## Assigned task
Take the line with "Click the Archive box icon" as the first and the last line of the data as the end. Write out both and every line between exactly, except pictures.

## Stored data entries
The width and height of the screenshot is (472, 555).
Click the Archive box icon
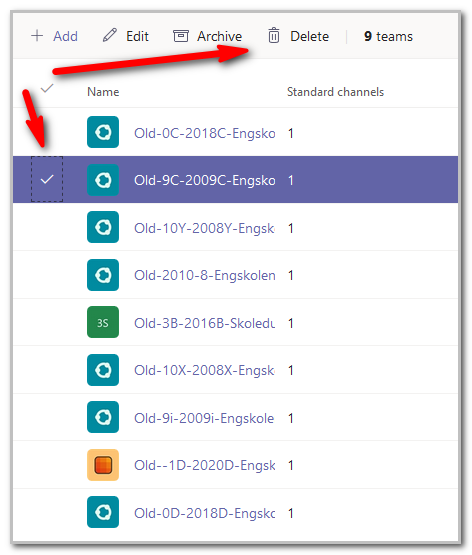(180, 36)
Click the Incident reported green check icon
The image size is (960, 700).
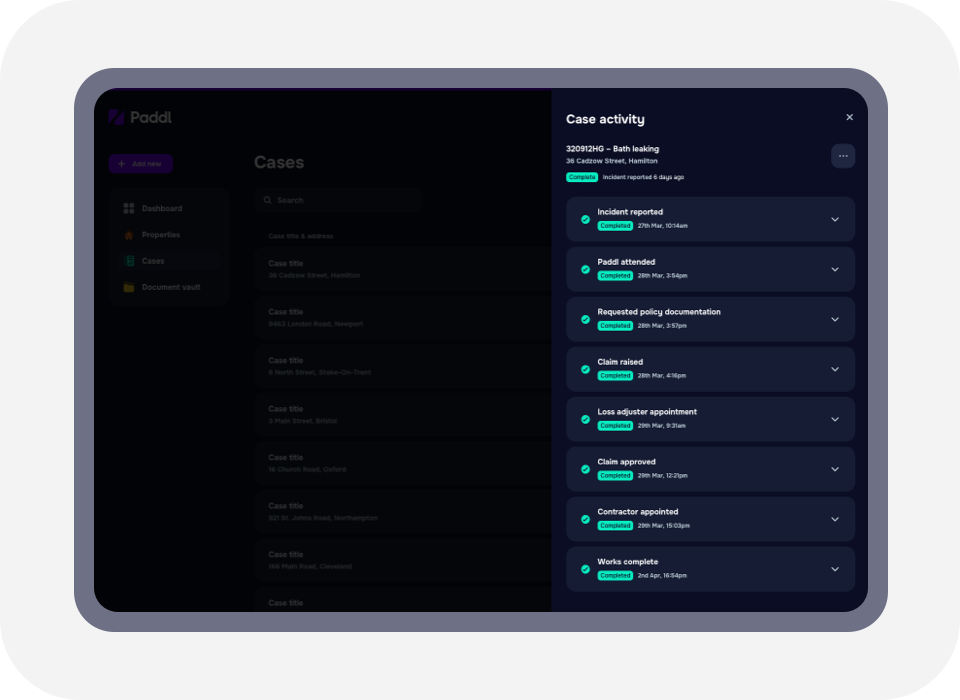point(585,219)
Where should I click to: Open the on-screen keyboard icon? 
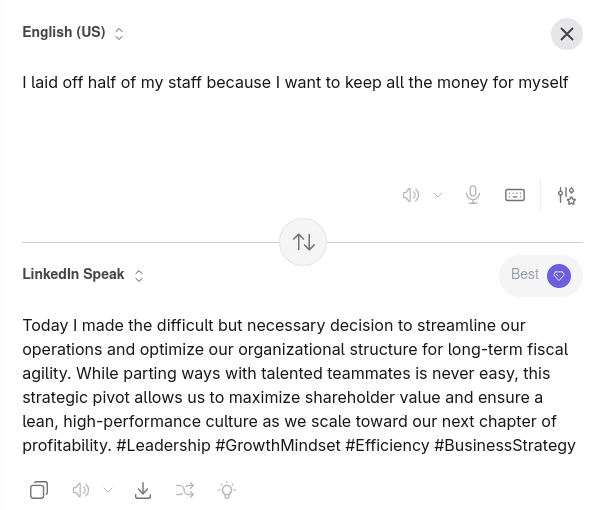pos(515,195)
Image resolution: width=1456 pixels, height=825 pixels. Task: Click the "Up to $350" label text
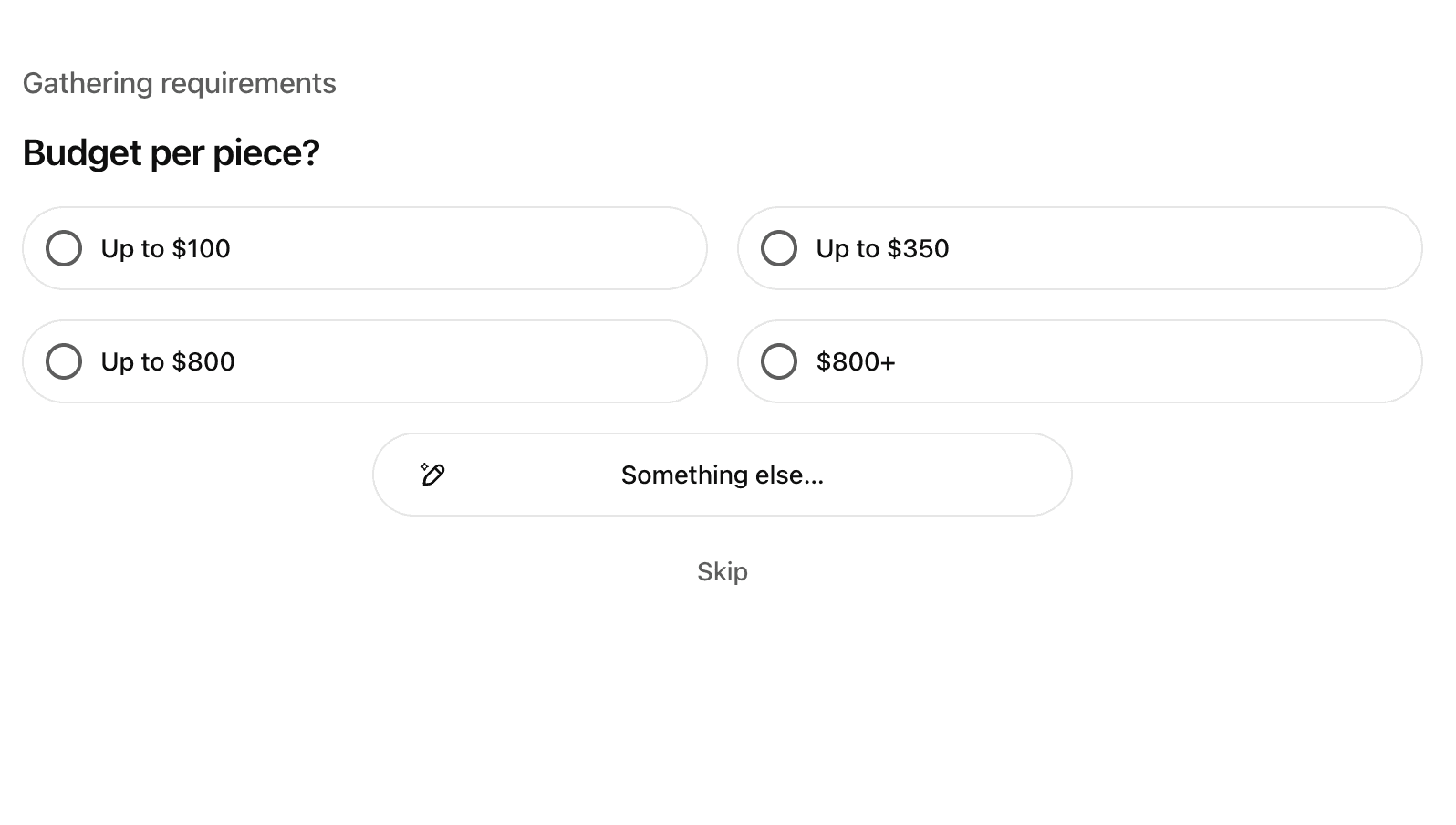pyautogui.click(x=882, y=248)
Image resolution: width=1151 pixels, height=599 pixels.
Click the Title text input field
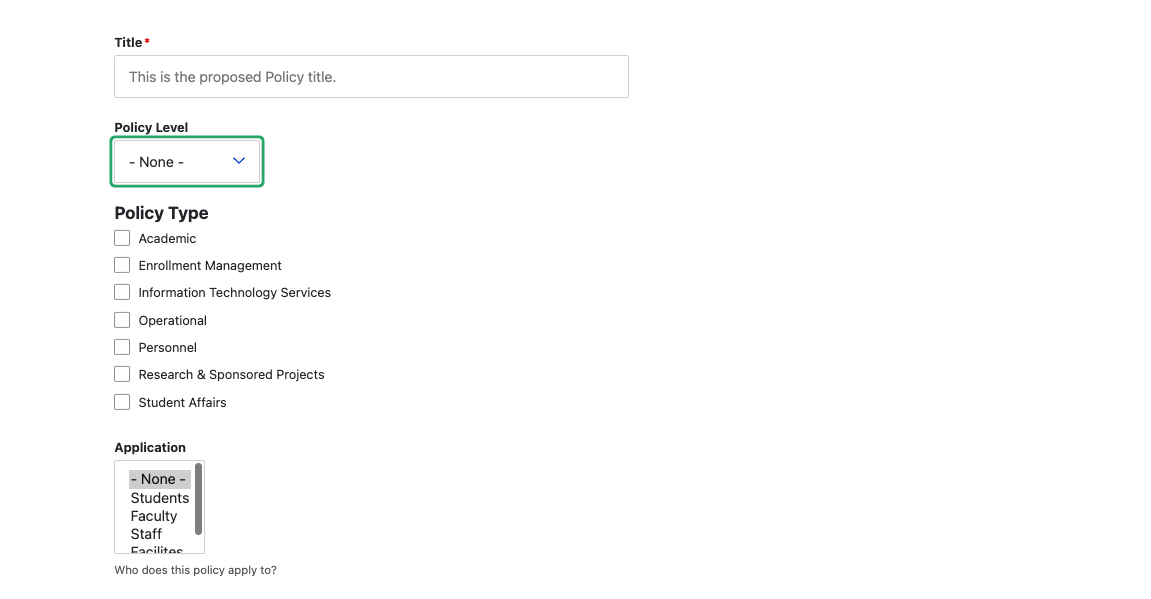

## Response below
Click the Archive box icon
(180, 36)
Click the Incident reported green check icon
The image size is (960, 700).
point(585,219)
Where should I click to: Open the on-screen keyboard icon? 
pos(515,195)
Image resolution: width=1456 pixels, height=825 pixels. Task: Click the "Up to $350" label text
pyautogui.click(x=882, y=248)
Image resolution: width=1151 pixels, height=599 pixels.
Click the Title text input field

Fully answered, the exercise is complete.